Uncommon 2.75 x 1.75 ticket stub for a concert headlined by “Jimi Hendrix” at New York’s famed Madison Square Garden on May 18, 1969, issued for Loge 37C, Row B, and Seat 1. Included with the ticket is an original program for Hendrix's 1969 US tour, entitled 'Electric Church: A Visual Experience,' 12 x 12, 30 pages, which features numerous seldom-seen images of the Experience during downtime and on stage. In overall very good condition, with creasing to both items.
Tickets for the 19,000-seat sold-out show ran from $4.00 to $6.50. This show at Madison Square Garden was the 18th gig of the Experience's 26-concert North American tour and it was about three weeks after Hendrix had been busted for drugs at the Toronto airport. On the day of the show, Hendrix and the band went to the Fillmore East to catch the first set by The Who. But, as bassist Noel Redding records in his diary, midway through the show smoke began to fill the hall. 'A fire started in the grocery store on the comer,' recalled Bill Graham. 'Someone threw a Molotov cocktail in there because the owner refused to pay his protection money.' Police invaded the Fillmore stage and cause a fracas as the crowd was ushered out. Guitarist Larry Coryell escorted The Experience to safety and their show at the Garden.
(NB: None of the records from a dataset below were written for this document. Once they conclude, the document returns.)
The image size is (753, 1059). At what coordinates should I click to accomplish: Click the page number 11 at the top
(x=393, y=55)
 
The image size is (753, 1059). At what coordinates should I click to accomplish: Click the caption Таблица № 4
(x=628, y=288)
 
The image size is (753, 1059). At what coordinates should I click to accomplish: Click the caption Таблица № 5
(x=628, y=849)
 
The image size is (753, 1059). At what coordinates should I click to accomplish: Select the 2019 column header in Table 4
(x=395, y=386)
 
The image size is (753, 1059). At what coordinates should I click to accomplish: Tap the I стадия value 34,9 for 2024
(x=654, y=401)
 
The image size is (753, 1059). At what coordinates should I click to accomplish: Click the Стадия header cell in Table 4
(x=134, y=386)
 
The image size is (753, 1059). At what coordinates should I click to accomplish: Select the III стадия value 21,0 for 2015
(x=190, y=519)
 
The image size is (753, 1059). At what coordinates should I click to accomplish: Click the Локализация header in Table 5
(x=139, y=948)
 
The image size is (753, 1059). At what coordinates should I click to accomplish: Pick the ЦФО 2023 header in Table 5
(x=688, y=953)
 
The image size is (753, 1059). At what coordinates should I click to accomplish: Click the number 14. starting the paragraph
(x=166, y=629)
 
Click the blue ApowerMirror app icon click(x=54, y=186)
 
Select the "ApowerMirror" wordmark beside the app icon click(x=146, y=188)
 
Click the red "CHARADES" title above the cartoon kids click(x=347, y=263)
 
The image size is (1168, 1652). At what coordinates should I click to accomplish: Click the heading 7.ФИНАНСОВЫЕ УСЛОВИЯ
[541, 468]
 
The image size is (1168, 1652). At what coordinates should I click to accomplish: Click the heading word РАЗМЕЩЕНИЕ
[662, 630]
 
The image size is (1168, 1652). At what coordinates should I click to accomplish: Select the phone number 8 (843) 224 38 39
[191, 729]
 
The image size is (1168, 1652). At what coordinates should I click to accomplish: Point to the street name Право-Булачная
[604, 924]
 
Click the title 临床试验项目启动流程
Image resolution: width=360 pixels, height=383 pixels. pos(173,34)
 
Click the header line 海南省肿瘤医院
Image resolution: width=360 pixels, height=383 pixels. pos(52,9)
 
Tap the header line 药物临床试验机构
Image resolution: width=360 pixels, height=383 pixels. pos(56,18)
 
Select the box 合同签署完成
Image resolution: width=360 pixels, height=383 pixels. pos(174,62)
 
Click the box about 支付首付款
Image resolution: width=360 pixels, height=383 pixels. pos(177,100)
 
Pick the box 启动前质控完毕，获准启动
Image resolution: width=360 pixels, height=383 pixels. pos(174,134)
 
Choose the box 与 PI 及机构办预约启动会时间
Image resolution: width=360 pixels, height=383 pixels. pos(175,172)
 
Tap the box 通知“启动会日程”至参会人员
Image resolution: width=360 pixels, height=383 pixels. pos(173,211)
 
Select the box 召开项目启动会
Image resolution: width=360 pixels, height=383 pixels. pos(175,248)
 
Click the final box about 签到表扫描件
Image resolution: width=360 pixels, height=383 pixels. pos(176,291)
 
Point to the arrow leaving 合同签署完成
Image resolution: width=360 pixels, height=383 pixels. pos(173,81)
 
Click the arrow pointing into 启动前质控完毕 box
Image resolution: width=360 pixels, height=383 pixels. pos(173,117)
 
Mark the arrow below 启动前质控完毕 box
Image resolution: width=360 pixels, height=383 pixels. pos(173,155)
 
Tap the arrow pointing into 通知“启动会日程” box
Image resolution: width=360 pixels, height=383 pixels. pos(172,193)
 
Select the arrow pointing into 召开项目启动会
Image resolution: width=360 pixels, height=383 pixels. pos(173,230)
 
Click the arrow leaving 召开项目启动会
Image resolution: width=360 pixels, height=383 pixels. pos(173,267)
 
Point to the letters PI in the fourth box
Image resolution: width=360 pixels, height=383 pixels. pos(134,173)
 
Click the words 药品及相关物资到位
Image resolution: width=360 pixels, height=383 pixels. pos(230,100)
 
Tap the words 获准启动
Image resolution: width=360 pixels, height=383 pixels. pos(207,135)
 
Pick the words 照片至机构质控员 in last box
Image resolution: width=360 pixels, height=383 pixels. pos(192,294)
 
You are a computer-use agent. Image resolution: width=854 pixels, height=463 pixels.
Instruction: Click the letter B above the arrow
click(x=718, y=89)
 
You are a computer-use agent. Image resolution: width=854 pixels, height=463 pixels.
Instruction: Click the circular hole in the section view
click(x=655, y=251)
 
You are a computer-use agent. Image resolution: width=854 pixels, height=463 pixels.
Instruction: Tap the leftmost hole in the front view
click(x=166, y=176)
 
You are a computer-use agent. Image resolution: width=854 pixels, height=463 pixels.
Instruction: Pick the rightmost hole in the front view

Six weeks after the May 18, 1969, Madison Square Garden concert, Noel Redding quit the Jimi Hendrix Experience. Hendrix recruited his old Army buddy Billy Cox to play bass, and drummer Buddy Miles joined them to form the first successful all black power trio, A Band of Gypsys.
Hendrix embraced the 'electric church' concept as a cosmic, quasi-spiritual belief that music could flow around the world like an electrical force, into bodies and out of souls, enlightening people along the way. On the Dick Cavett show in 1969, Hendrix explained that he designed his music to go 'inside the soul of the person, and awaken some kind of thing inside, because there are so many sleeping people.' It is no coincidence, either, that he literally relied on electricity to create his music in the first place—at its core, the Hendrix sound is the result of an electrical signal passing through a series of wires, magnets, transistors, and vacuum tubes.